While not really a technical climb, this route is included here for reference. Other climbs in the area share the approach. Anyone serious about climbing in the vicinity of the Organ Needle should familiarize themselves with this "trail" as it is currently the best means of egress from the mountain.

A detailed description is also found at Ingraham's Climbing Site. web.nmsu.edu/~amato/ingraha…

The climb: Follow the approach of your choice (see below) to the "Yellow Rocks". Cross the gully to the south and follow cairns up the steep slope heading directly towards the grey rhyolite formation known as "the Grey Eminence". the trail meanders along the base of the "Eminence" eventually gaining a grassy saddle at its top, commonly referred to as "Juniper Saddle", owing to the once proud (now dead) Juniper the cut-down remnants of while still lay around.

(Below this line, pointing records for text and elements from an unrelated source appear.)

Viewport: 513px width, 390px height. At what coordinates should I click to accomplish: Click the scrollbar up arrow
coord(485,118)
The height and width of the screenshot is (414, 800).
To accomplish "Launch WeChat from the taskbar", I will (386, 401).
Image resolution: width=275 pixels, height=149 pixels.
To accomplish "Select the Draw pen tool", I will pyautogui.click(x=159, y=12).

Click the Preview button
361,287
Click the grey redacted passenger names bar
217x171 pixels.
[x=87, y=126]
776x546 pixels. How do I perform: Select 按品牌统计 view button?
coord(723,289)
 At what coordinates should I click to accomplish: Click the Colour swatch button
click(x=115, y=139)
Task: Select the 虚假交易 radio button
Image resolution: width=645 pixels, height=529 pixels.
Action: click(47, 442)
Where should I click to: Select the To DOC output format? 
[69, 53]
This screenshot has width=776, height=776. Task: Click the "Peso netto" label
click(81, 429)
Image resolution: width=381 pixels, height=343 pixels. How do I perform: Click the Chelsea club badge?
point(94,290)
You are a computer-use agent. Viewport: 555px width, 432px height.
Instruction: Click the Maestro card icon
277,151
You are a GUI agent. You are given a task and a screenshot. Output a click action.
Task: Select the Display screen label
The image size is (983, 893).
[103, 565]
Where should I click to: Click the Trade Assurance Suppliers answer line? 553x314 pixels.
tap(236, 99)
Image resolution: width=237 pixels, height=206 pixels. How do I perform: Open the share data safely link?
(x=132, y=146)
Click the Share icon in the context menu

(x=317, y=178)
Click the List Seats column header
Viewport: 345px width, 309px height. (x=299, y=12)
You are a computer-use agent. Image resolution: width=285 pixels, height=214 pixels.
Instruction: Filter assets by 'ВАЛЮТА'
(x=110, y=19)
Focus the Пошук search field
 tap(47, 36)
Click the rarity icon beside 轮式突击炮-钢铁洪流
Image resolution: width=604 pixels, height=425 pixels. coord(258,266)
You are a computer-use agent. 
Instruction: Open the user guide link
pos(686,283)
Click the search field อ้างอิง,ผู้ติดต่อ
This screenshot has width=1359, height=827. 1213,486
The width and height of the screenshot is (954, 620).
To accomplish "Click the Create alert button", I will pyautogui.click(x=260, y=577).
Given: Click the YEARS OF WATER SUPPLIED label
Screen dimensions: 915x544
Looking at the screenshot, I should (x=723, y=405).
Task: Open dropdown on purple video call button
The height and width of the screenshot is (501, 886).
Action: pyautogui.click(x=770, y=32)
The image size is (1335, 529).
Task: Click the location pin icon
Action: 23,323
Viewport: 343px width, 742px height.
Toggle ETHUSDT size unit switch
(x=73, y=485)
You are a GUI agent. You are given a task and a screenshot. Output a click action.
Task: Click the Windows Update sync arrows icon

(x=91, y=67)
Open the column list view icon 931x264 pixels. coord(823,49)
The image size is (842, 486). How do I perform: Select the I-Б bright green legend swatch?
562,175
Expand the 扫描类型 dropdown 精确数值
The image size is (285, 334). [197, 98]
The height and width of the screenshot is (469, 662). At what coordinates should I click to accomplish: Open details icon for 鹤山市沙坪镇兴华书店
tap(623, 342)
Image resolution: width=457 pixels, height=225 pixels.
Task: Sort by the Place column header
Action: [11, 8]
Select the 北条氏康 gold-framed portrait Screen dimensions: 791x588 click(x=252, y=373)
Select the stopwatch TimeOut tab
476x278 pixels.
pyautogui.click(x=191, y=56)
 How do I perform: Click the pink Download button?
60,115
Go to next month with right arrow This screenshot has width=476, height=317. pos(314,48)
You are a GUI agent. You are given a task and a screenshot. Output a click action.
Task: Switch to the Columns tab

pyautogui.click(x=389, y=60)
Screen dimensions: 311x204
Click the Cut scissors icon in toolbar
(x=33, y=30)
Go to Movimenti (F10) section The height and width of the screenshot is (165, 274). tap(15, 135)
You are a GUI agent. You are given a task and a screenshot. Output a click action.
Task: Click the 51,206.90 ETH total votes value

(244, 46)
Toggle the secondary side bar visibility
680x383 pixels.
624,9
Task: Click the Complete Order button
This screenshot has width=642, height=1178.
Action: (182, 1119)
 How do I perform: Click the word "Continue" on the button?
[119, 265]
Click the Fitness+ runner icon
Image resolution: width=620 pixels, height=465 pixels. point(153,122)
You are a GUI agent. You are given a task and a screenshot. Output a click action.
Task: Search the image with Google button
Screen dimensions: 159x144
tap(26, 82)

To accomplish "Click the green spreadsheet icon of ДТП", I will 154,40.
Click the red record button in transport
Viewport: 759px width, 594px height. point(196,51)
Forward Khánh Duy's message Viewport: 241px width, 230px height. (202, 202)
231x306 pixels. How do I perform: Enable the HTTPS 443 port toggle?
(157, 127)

From Juniper Saddle, hike directly up the slope until a smooth granite wall blocks passage. This wall is surmounted by scrambling up its right side. Traverse back over to the left. Continue up faint trails heading towards a large pine at the base of the Organ Needle. At this point you can enter "Dark Canyon", a narrow canyon formed between the Southwest flank of the Needle and a narrow cliff known as "The Retaining Wall".

At the top of Dark Canyon, a small saddle is passed and you drop down on the east side of the mountain to find the right gully which will take you to the top. Approximately 100ft from the saddle is a corner system which can be scrambled up. Near the top of this is a 15 ft section of exposed rock which must be surmounted to reach the summit. A narrow dike provides good hand and foot-holds, and it is no harder than 3rd class, but it involves some good exposure. A slip during this 15 ft climb would probably result in a fall which would land you all the way at the bottom of the corner-system.

Enjoy the summit!

Location

There are two common places to begin the approach: From La Cueva or from the end of the Modoc Mine Rd.

The approach from La Cueva starts by taking the trail to Fillmore Canyon. Ascend the canyon to its climactic end (if you're lucky a nice waterfall will be here). From here bushwhack to the top of the canyon on the north side and follow a faint and faintly marked trail through a mile of Cat's Claw, aiming for the the "Yellow Rocks". The yellow rocks are a formation near the base of the mountains of yellowish tan decomposing rock. In drier seasons when the creek is not flowing, one can also approach the Yellow Rocks by taking a trail off to the right just before you enter Fillmore Canyon (marked with a cairn). This takes you above the waterfall and ultimately into the canyon, which can be followed until just before the "Yellow Rocks".

The Modoc Mine approach offers less bushwhacking, but can be hazardous to your vehicle. The rd is located a few miles north of Dripping Springs rd off of Baylor canyon. It is not signed, but simply look for the first promising dirt track which breaks off the main rd and heads into the mountains. A few miles of very bumpy rd (high clearance a must) brings you to an unlocked gate. Beyond which, a few more miles ascends increasingly deteriorating rds (4x4 a must. Plus good off-roading techniques)up switchbacks to a grassy knoll. If you've dared to drive up here, go ahead and park. From the top of this knoll, hike down the rd to the south and ascend the next knoll over. The rd ends here. Look for a faint trail heading south. It descends into a gully and continues traversing south where it ends up at the base of the "Yellow Rocks"

Protection

Protection is generally not needed. However, some parties may find the 3rd class section too exposed. Often these members of the party get to wait here while everyone else summits, but if you bring a short rope (~20m) and a few slings you can rig up something to give reassurances to these folks.

Learning the landmarks is key. take time during your hike to try to identify these ahead of time, as you will find that the closer you get, the less clear things are.